My mum is too controlling and I genuinely don’t know what to do anymore.

I love her to bits, and I’m grateful for everything she’s done for me, but living with her is becoming suffocating. I feel like I can’t express myself or make any decisions if she doesn’t approve of them.

She’s very religious and won’t let me wear anything that shows even a little bit of skin. She also stopped me from going to the sixth form I wanted. I’d spent months preparing for the interview, and she even agreed to come with me. Then the night before, she refused to go and wouldn’t even buy me a travel ticket, so I had to miss it. It felt like my future was taken away from me.

More recently, I’ve been planning a hiking trip with my friends after exams. I’d been talking to her about it for over three months, and she kept saying it was fine. As the date got closer, she suddenly started saying it was too dangerous and that something terrible would happen to me. Today she pressured me into cancelling it. She guilt-tripped me by saying that if anything happened to me she’d kick me out, that I’m a selfish daughter, and that she doesn’t love me anymore. Lately she keeps calling me selfish and saying I don’t care about her, and it really hurts.

My dad passed away seven months ago, so she’s the only parent I have left. Part of me feels like she’s become even more protective since losing him, and I understand that she’s grieving too. But at the same time, I feel like I’m losing my own life in the process.

I honestly feel like I’ve spent my whole life trying to please her. I’m 17 now, and she always gets her way in the end. Every time I cave in, apologise, or beg for her forgiveness just to keep the peace, she smiles and acts like she’s won. She finds it funny, but it completely destroys my self-esteem. I end up feeling pathetic because I can never seem to stand my ground.

I know other teenagers who do far worse than I ever have, yet she’ll compare me to the worst people imaginable over something as small as not making my bed. She makes me feel like I’m a terrible daughter when I’m genuinely trying my best.

It also feels like having ambitions as a girl is somehow a problem. I want to be independent, have a career, travel, and make my own decisions, but she sees that as me being selfish or disobedient. Because of how strict she is, I’ve struggled to make friends. She tells me I don’t need them anyway. I’ve never had a boyfriend because she doesn’t allow relationships unless it’s for marriage, and I don’t want to hide things behind her back. I’m not even as religious as she is anymore, but I mostly go along with it to keep the peace.

I’m also really struggling with my mental health.

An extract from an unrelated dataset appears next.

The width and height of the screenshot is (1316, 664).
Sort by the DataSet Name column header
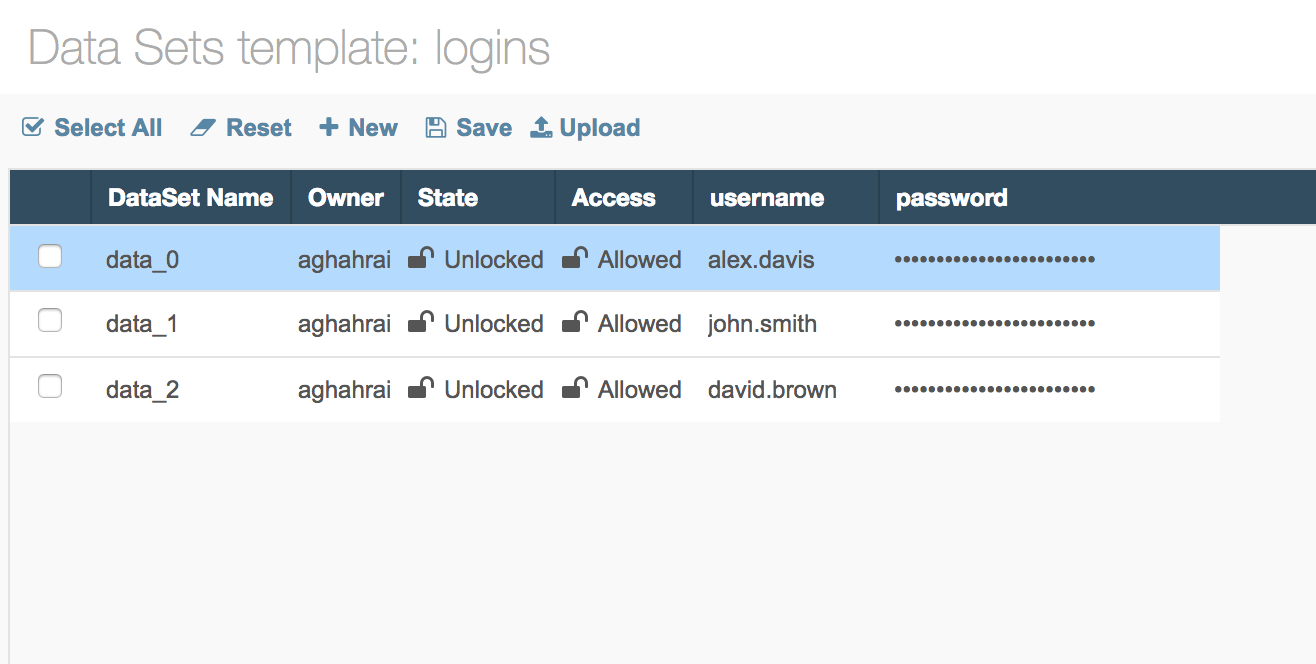click(190, 198)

I’m trying so hard to do well in school because I want a better future for myself, but it feels like every time I start working towards my goals, something pulls me back. I’m exhausted from constantly feeling like I’m disappointing the one person whose approval I’ve spent my whole life chasing.

I love her so much. I don’t want to resent her, especially after losing my dad, but I feel manipulated into giving up anything that’s important to me. Every time I try to do something for myself, it turns into an argument or a guilt trip.

I’ve honestly never spoken up about any of this before because I’ve always felt obligated to do what she wanted. She’s a great mum, don’t get me wrong. I could say so many positive things about her, and I’m incredibly proud of everything she’s’s done for me. This post isn’t meant to paint her as a bad person I just needed somewhere to let all of this out.

I know that once I’m older and more independent, I’ll probably stop relying on her approval as much. Lately I’ve been trying to find little ways to express myself, like secretly buying clothes that are a bit more “revealing” (and I mean just showing my shoulders or my legs a little, nothing crazy 😭). It’s one of the only ways I feel like I have some control over my own life.

The hardest part is seeing how much it genuinely affects her when I don’t do exactly what she wants. She gets so stressed, tells me she’s failed as a mother, says she’ll die sooner because of me, or acts like her whole life has been a mistake. Seeing her like that breaks my heart because I know she’s not a failure. She’s a good person, and I love her so much. I’d do anything for her, and I want to look after her for the rest of my life.

I just want to enjoy my own life too.

I’ve even asked her to come out and spend time with me because I don’t have many friends, but she never wants to. She spends almost all of her time at home. She was a housewife, and even now she doesn’t really want to go anywhere or do anything. I don’t know… I’m just really struggling with all of this.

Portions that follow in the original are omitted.